Ознакомительная версия. Доступно 17 страниц из 83
– Мне больно, – сипло пытаюсь вразумить его я, но он никак не реагирует на мои слова. Точнее адекватно не реагирует. По-настоящему жутко становится тогда, когда я понимаю, что мои челюсти, виски и лоб сковывает платиновая маска, которую он надевает на меня так быстро и ловко, будто проделывал это сотни раз. Что еще за хрень? Если это эротическая игра, почему habibi не предупредил меня? Маска больно сдавливает голову, превращая мысль в комок оголенных нервов. Я хочу поднять руку и ударить его, чтобы безумец, одержимый то ли страстью, то ли внутренним бесом, прежде не являвшимся мне, очнулся и престал меня душить.

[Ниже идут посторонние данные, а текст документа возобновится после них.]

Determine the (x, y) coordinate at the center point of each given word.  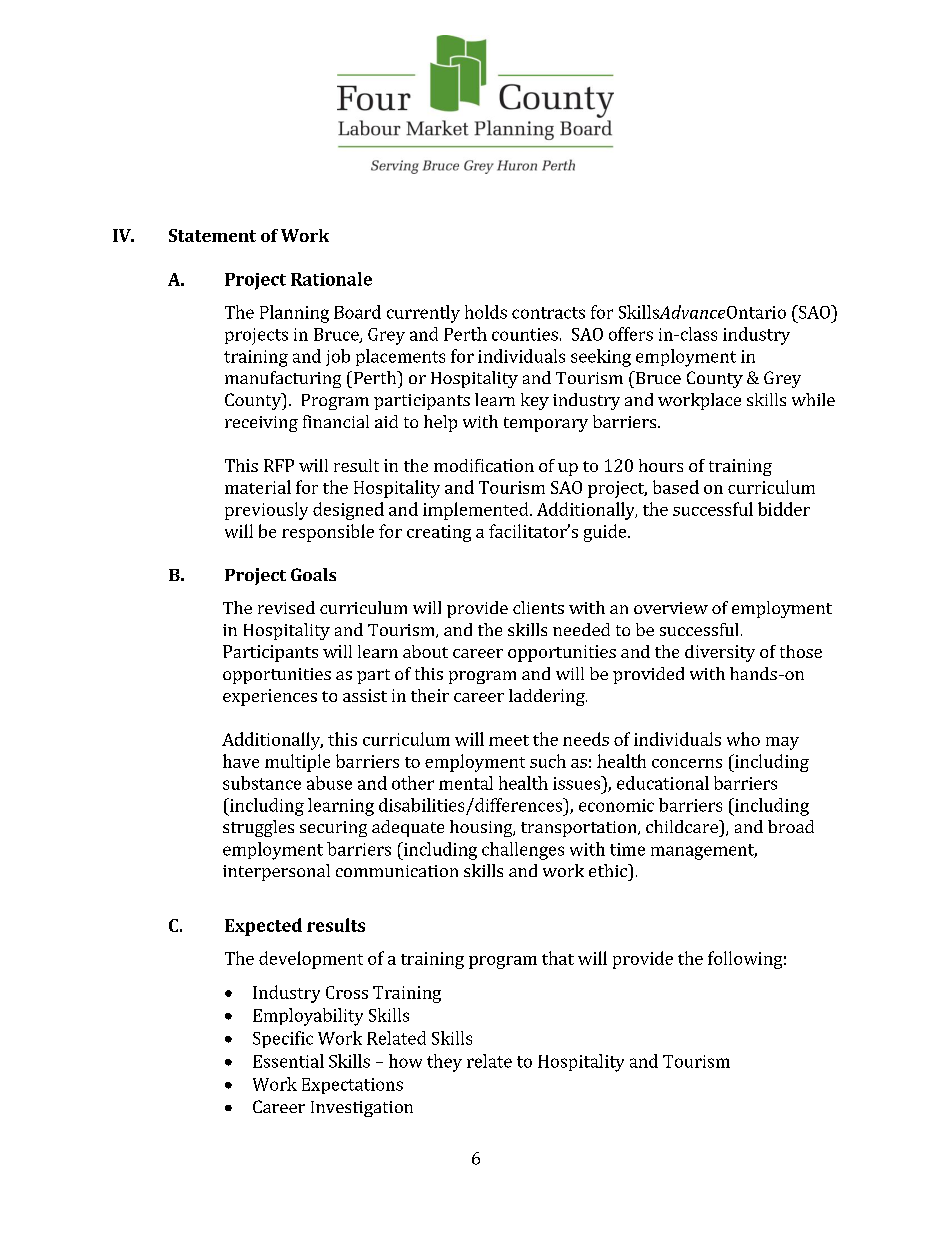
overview (671, 608)
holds (486, 312)
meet (509, 740)
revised (286, 607)
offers (631, 334)
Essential (288, 1061)
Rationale (331, 279)
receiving (261, 424)
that (558, 958)
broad (791, 826)
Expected (263, 927)
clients (538, 607)
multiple (297, 763)
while (813, 399)
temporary (546, 424)
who (743, 739)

В момент, когда моя ладонь вздымается в воздух, что-то тонкое, обжигающее, наделенное дыханием смерти, врезается в мою изнывающую болью шею. Острая игла насквозь пронзает вену. Боль выгибает дугой, я надрывно кричу, будто подбитая в небе птица. Кричу в последний раз в своей жизни.
Тело стремительно немеет, но я успеваю повернуть голову, и вижу зажатый в сильном кулаке шприц. Вновь смотрю на habibi и не узнаю в нем мужчину, которым была поглощена все это время. На меня действительно смотрит Дьявол, полный безумия и одержимости забрать меня в свою преисподнюю.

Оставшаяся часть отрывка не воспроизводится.